The game is simple. You take a drink every time someone, anyone, utters the word Caliphate.
If you really want to get sloshed, add in the word "Islamist"
The game is over when your bottle is empty, the lights go out, or Dick Morris starts to look "bang-able".
Have fun!
Quote from: Rev. What's-His-Name? on February 04, 2011, 07:04:30 PM
Unless you are under 21 years of age, in which case you should be doing homework, taking out the garbage, and STAYING OFF MAH LAWN!!!
But for the rest of you:
Here's the game:
Get your favorite bottle of whatever.
Turn on Fox News starting at, whenever Beck comes on the air in your local TV market.
The game is simple. You take a drink every time someone, anyone, utters the word Caliphate.

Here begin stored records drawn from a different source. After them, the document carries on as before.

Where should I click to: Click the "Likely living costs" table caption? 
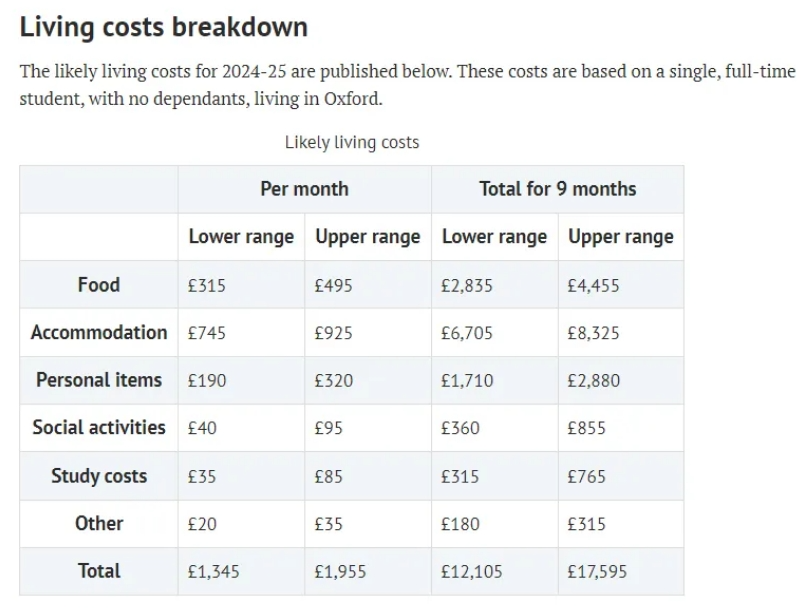point(352,142)
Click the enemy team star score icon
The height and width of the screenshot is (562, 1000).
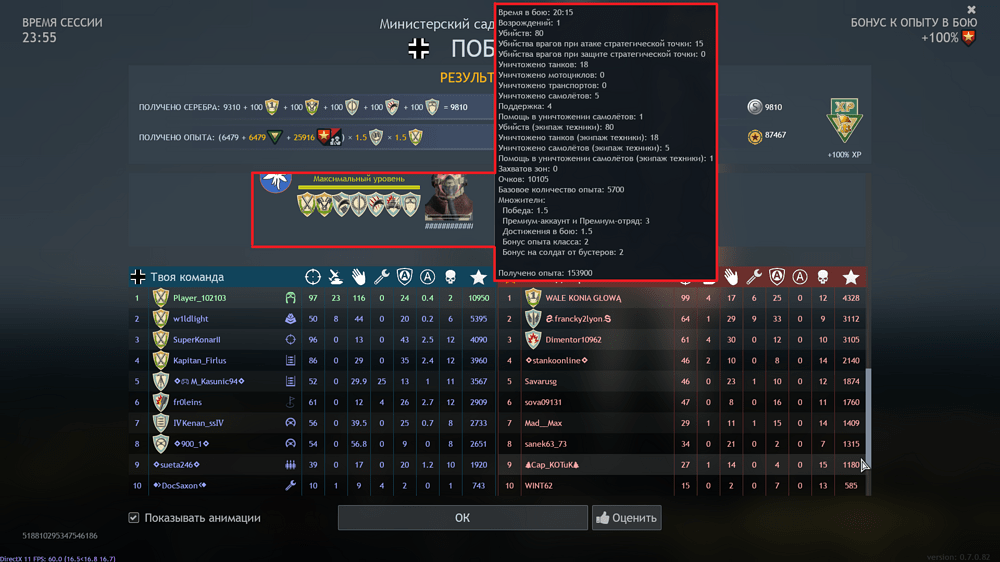pyautogui.click(x=851, y=277)
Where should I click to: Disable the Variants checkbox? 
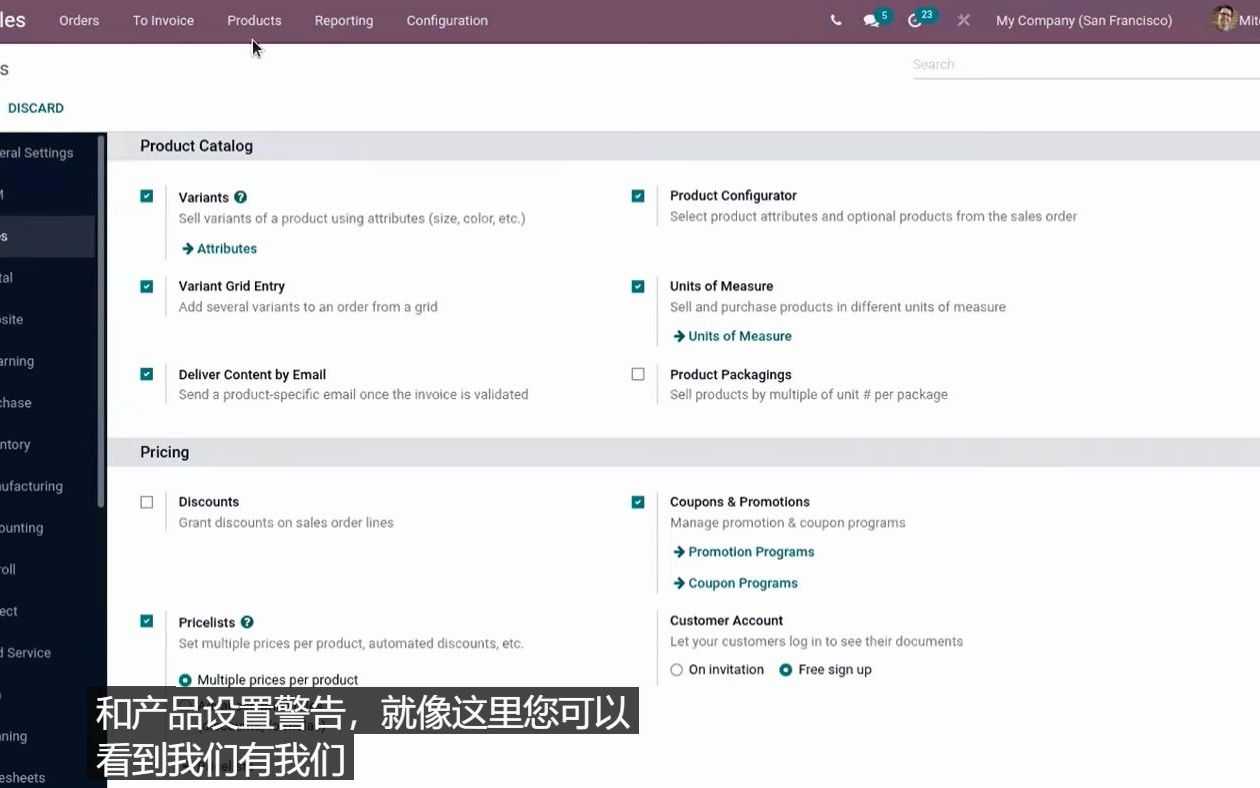pyautogui.click(x=146, y=196)
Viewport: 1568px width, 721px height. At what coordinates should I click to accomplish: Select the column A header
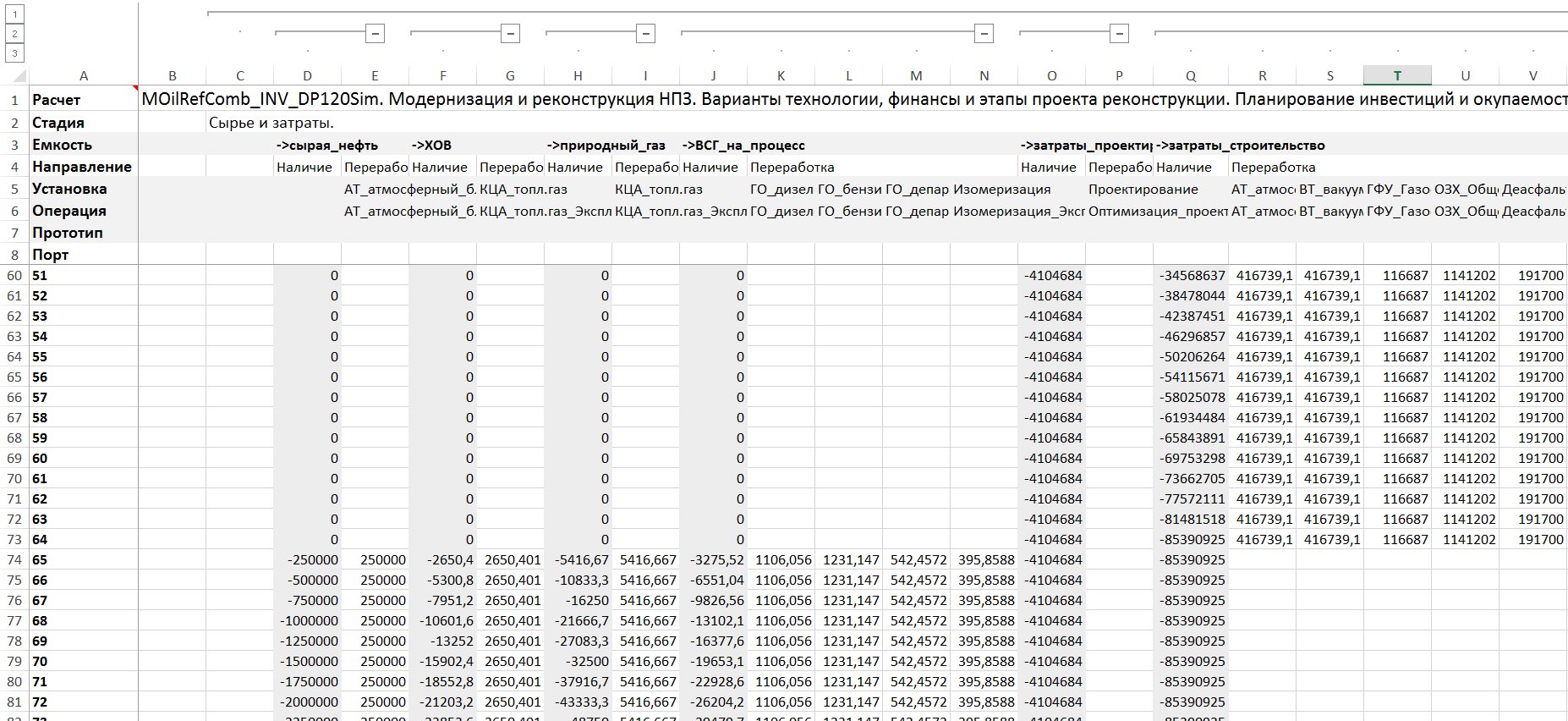(x=84, y=76)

If you really want to get sloshed, add in the word "Islamist"
The game is over when your bottle is empty, the lights go out, or Dick Morris starts to look "bang-able".
Have fun!
Too many rules! :lulz:
Okay, for you, everytime Beck writes on the chalkboard.
I think I'd have to be drunk to even click over to Beck's show in the first place.
Yo, I tried to watch what I think was about a 4 minute clip of his show once and I could hear my brain cells screaming in my skull.
My eyes began to cross and my head slumped forward as I frowned the frowniest frown that... well, it hurt my face.
I've watched bits and pieces over the past few days and they have seriously latched onto this "Caliphate" narrative. And it isn't just Beck, it's Hannity, Laura Ingraham. It's their new buzz word. That, and some of their guests, like Frank Gaffney, seem to think the Obama administration is essentially in cahoots with the Muslim Brotherhood and that the ultimate goal is to turn the U.S. into Afghanistan.
But, it's just really comical to hear them all repeating a word and idea that they clearly don't understand.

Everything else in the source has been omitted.